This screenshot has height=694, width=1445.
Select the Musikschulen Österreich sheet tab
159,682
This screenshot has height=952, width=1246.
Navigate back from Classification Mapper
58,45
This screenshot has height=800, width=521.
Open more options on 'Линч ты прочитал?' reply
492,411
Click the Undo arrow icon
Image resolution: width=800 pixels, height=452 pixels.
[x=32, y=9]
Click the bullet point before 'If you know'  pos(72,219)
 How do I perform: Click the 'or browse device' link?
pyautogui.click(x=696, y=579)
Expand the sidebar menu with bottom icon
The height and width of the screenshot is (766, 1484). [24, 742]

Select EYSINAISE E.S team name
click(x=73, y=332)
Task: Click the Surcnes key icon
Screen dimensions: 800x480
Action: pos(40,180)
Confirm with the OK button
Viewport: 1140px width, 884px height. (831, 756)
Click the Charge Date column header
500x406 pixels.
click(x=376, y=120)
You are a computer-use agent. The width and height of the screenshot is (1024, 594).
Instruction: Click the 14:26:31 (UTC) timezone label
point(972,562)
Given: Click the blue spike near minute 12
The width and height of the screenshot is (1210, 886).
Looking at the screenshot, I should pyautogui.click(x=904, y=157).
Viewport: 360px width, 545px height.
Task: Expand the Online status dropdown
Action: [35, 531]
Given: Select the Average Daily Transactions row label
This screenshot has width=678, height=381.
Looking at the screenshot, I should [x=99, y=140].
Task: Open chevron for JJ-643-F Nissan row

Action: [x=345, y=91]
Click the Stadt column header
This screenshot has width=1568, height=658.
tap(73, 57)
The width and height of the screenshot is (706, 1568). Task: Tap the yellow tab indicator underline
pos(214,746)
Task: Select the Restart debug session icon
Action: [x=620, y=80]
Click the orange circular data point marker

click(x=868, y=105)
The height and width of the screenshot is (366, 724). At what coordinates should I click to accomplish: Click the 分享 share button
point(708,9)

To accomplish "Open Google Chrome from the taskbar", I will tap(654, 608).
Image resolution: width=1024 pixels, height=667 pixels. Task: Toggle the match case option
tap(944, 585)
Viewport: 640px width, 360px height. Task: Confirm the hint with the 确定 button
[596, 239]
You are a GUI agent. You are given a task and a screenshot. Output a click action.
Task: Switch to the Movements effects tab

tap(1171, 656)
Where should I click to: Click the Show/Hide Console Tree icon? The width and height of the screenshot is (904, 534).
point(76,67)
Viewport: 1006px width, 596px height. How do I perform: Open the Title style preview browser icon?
——————————
- [YOUR TASK]
Count how many lines in the material above hold the word "agent", then write the number and nothing more.

- [RESPONSE]
2